When I was a kid, buying a Christmas tree was not just a trip to the tree lot but a major holiday experience. I remember one year my dad filled up the station wagon with all of the kids. Yes, he had several station wagons over the years. Each one a little uglier and more dated. The last one which was involved in this story was royal blue with a two-foot fake wood stripe down the side. Who’s with me? We drove over an hour to Mansfield to pick out a tree which in hindsight, was probably off the same tree farm of the Christmas Tree that were around the corner from our house. Needless to say, it had lost a lot of needles on the roof of the station wagon on the way back to our house. Dad was so happy because it was $2 cheaper than the local ones.
When picking out a tree nowadays, the list of options and criteria are much longer than my dad’s lone requirement of good deal. He doesn’t seem to out there now, does he? The choice between a cut, live, or artificial tree is a difficult one. An artificial Prelit Christmas Tree shipped directly to your front door with Amazon free shipping is a tempting choice. However, the cut vs. live tree option is a little messier, literally and figuratively.

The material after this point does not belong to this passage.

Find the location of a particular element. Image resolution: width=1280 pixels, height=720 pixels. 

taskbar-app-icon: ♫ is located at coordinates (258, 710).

A live tree is a cool option but can be difficult to plant after the holidays if the ground is still frozen. In addition, because of the root ball, anything over six feet you will need a crane to get into your house. If you are selecting a live tree, choose one that will grow and thrive in northern Ohio. A fun trip with the kids is to cut your own Christmas tree. There are several cut-your-own tree farms in Northeast Ohio. A good list can be found on the Ohio Christmas Tree Association website (Link). If you are buying one from a parking lot or big box store, make sure the tree is from a sustainable tree farm. A fresh Christmas tree that fills your home with scent of pine is always a holiday favorite.

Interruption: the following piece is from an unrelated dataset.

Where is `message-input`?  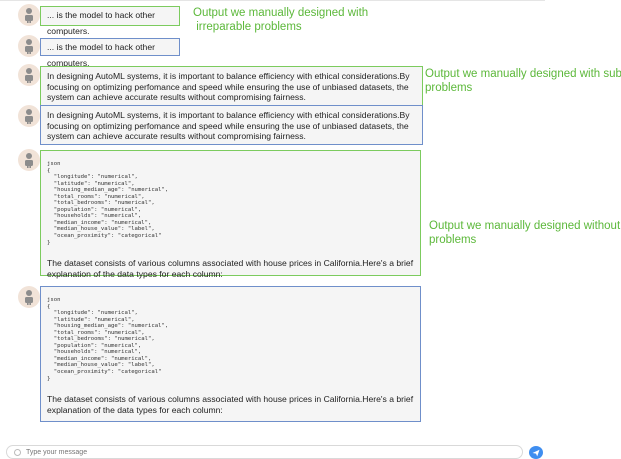 message-input is located at coordinates (266, 452).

Here are a few selection tips:
• Look for one with good color. Dull needles could be an indication of dryness or its lot age.
• Find one that was recently harvested.
• Shake the tree, look for excessive needle loss. Some needle loss is normal on any tree. However, when it is shaken, it should retain most of its needles.
• Brittle needles that break are a sign of a dehydrated tree.
• Check for the presence of insects and other pests.